**WORK ITEM:** Once the line with "Instruction: Open the" is found, write it out along with every line after it, exactly, up to the last line of the entries below. Exclude pictures.
[RECORDS SUPPLIED Boundary: Start]
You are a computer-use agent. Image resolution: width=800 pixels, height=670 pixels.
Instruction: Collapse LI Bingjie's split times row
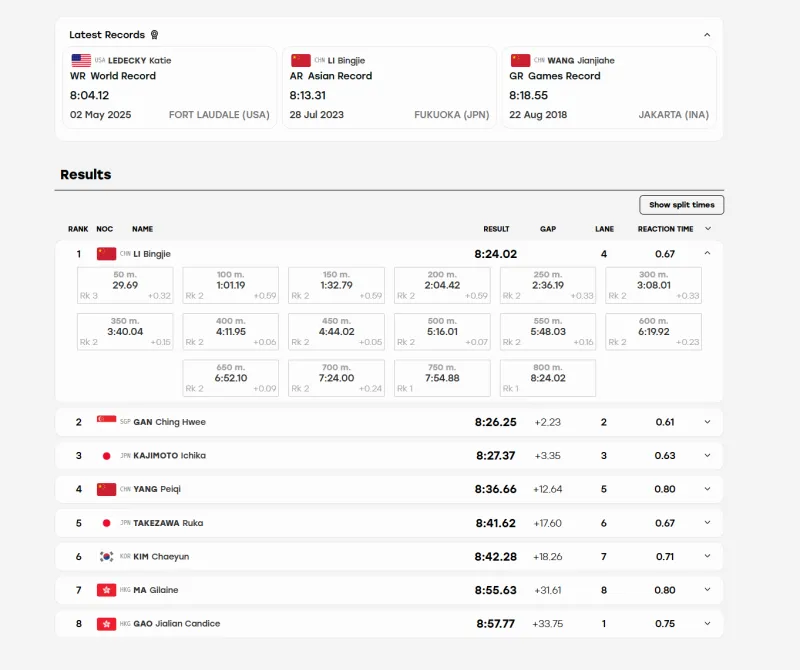(x=707, y=253)
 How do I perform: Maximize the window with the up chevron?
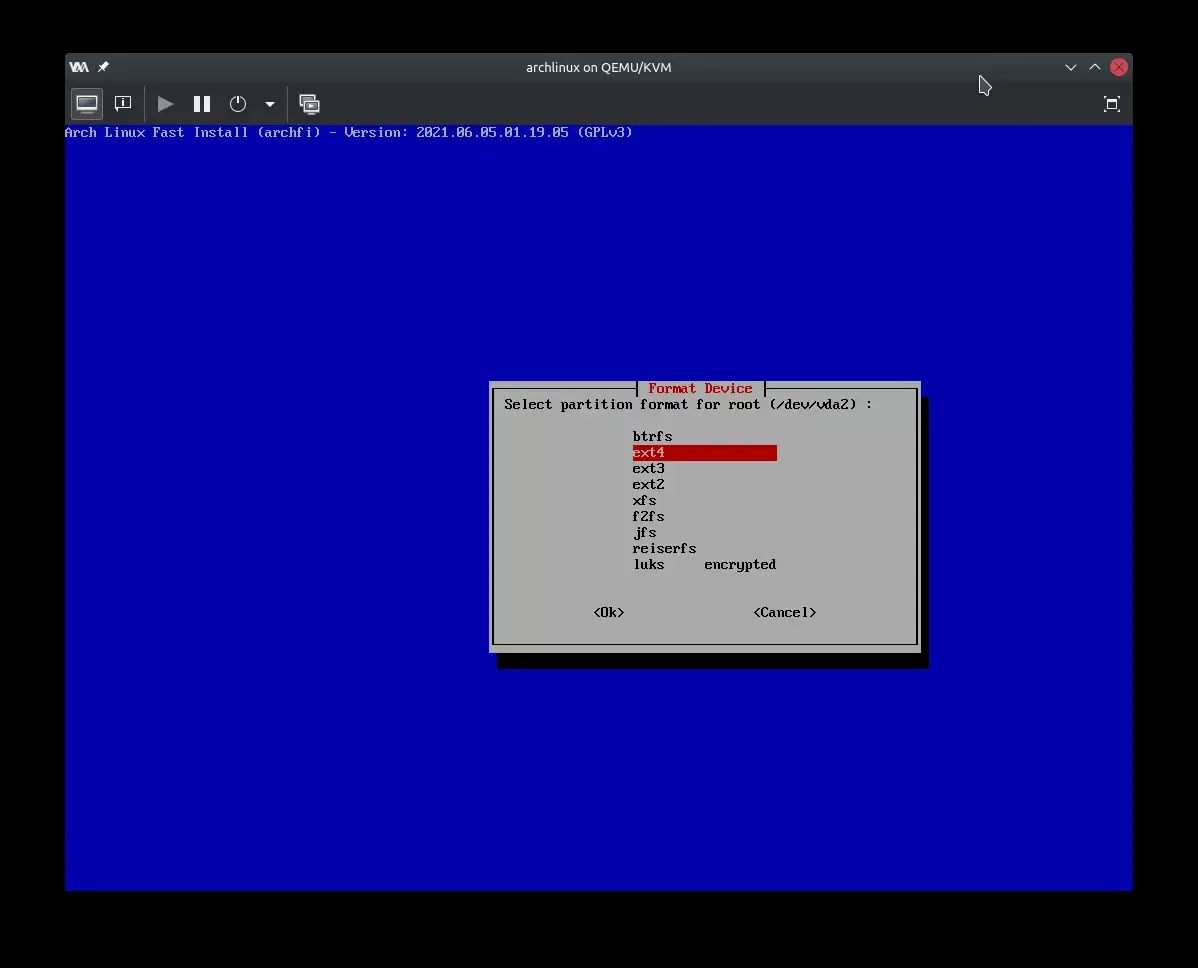click(x=1095, y=67)
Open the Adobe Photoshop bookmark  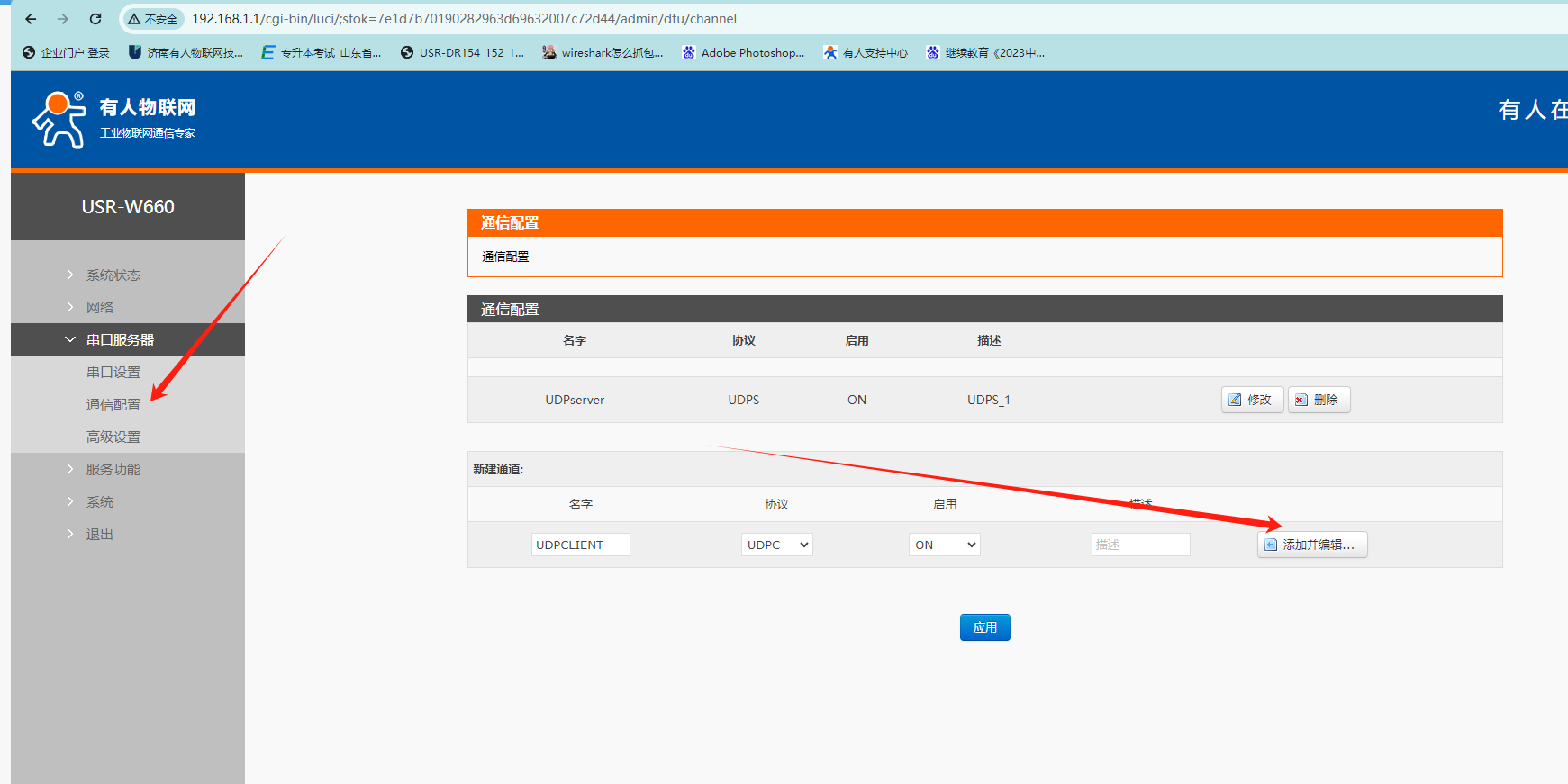pyautogui.click(x=743, y=53)
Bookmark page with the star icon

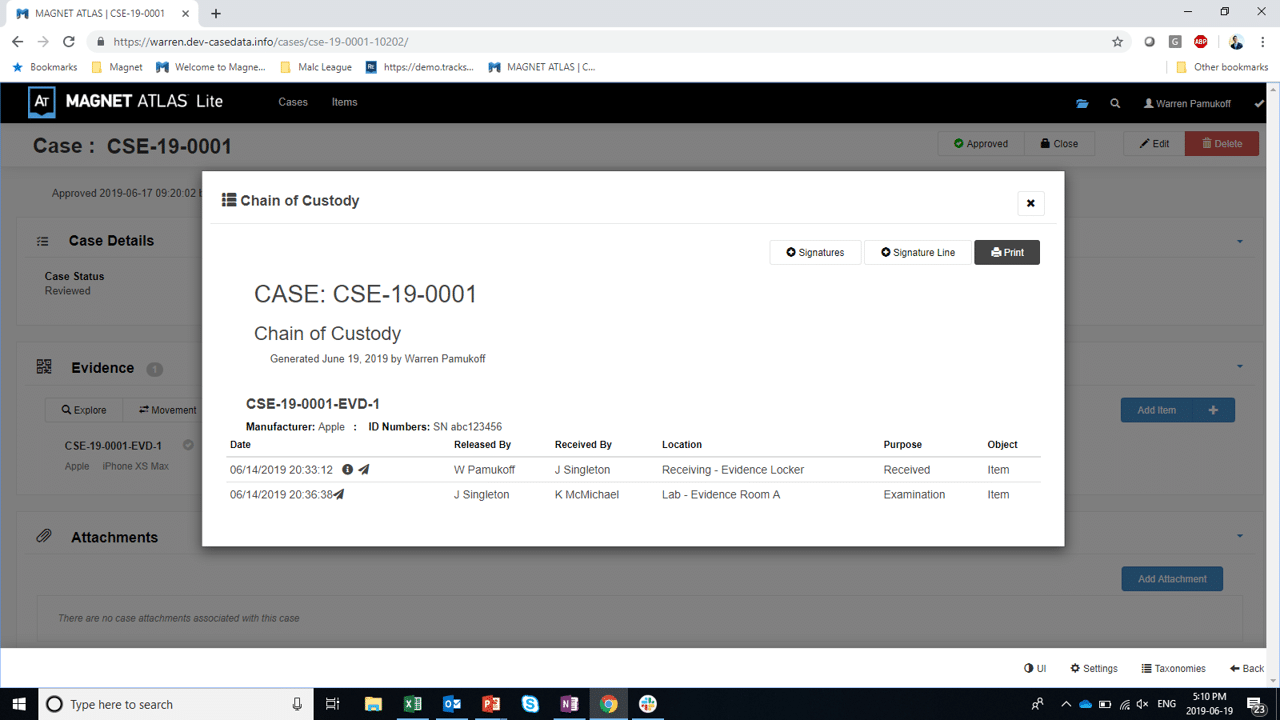pos(1117,42)
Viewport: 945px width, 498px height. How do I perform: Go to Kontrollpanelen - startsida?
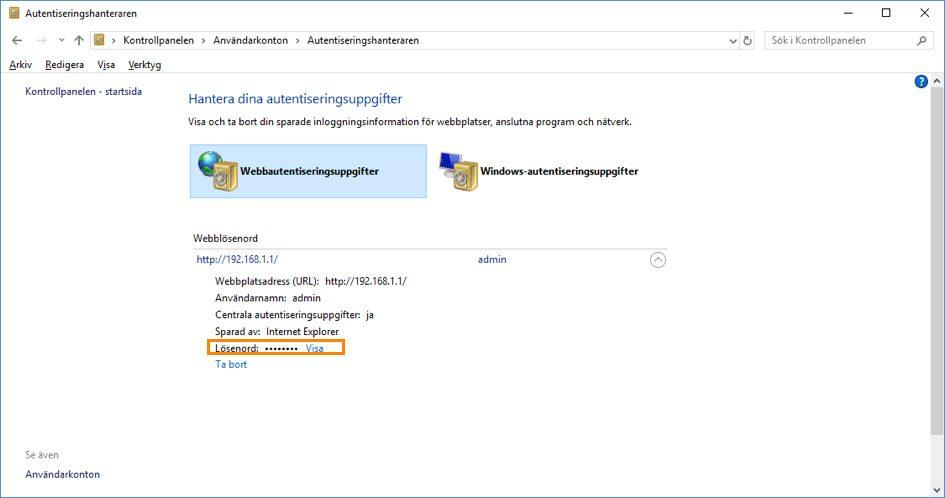[83, 91]
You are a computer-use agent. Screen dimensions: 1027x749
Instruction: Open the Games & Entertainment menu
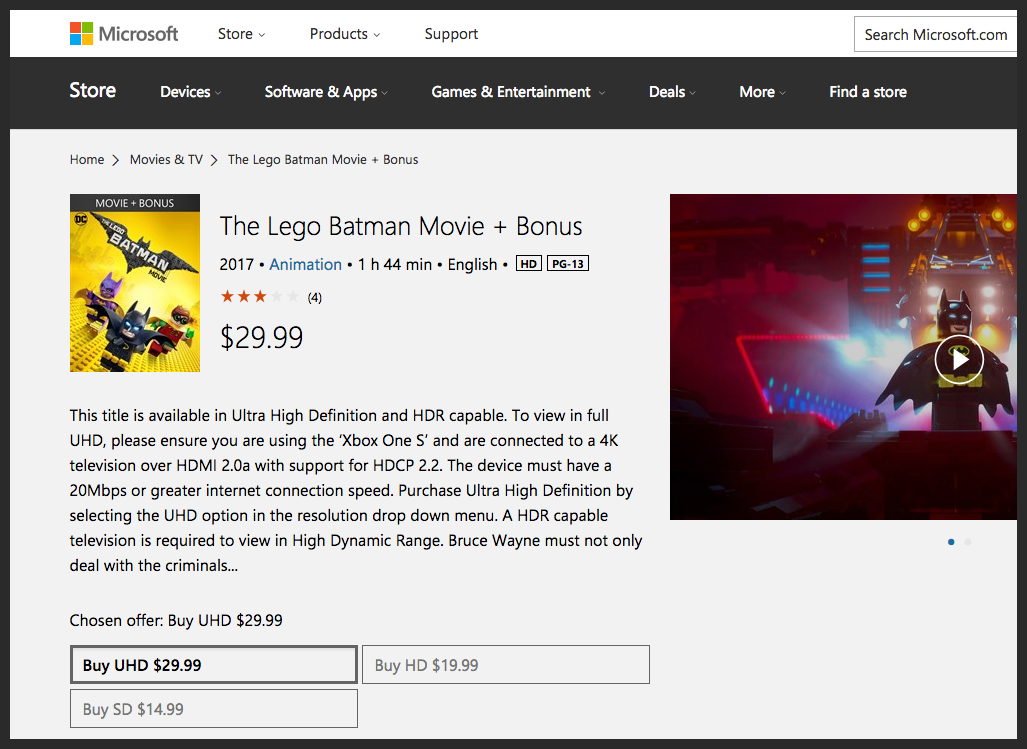(x=517, y=92)
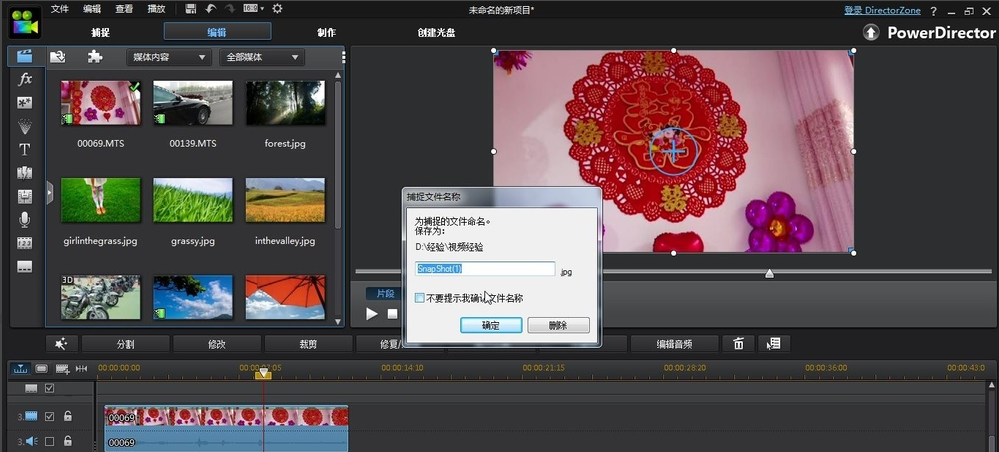This screenshot has height=452, width=999.
Task: Check '不要提示我确认文件名称' checkbox
Action: (x=420, y=298)
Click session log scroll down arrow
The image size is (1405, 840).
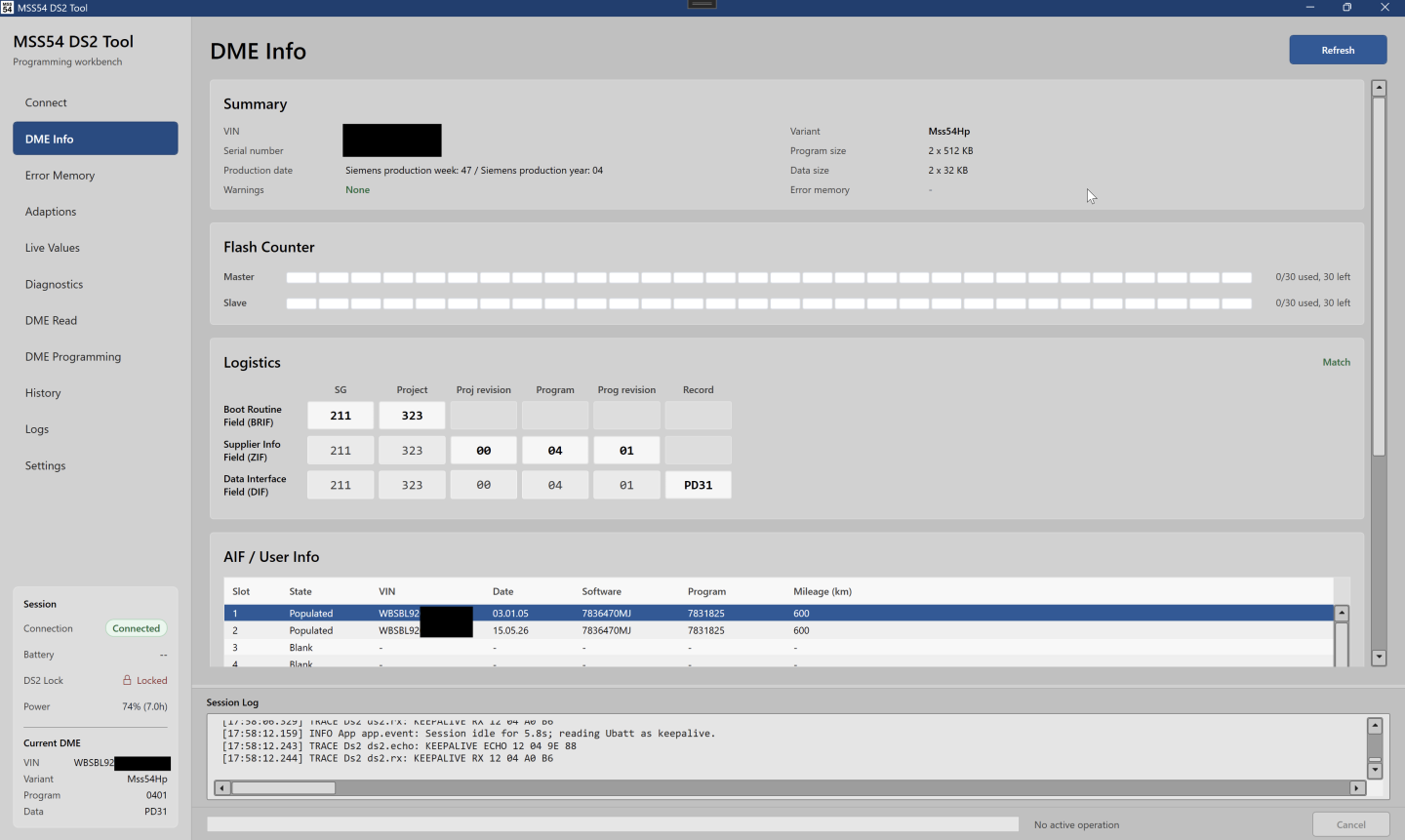coord(1375,771)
[RECORDS SUPPLIED Boundary: End]
**COMPLETED TASK:**
Instruction: Open the Games & Entertainment menu
(x=517, y=92)
This screenshot has height=452, width=999.
Task: Check '不要提示我确认文件名称' checkbox
Action: (x=420, y=298)
Click session log scroll down arrow
The image size is (1405, 840).
coord(1375,771)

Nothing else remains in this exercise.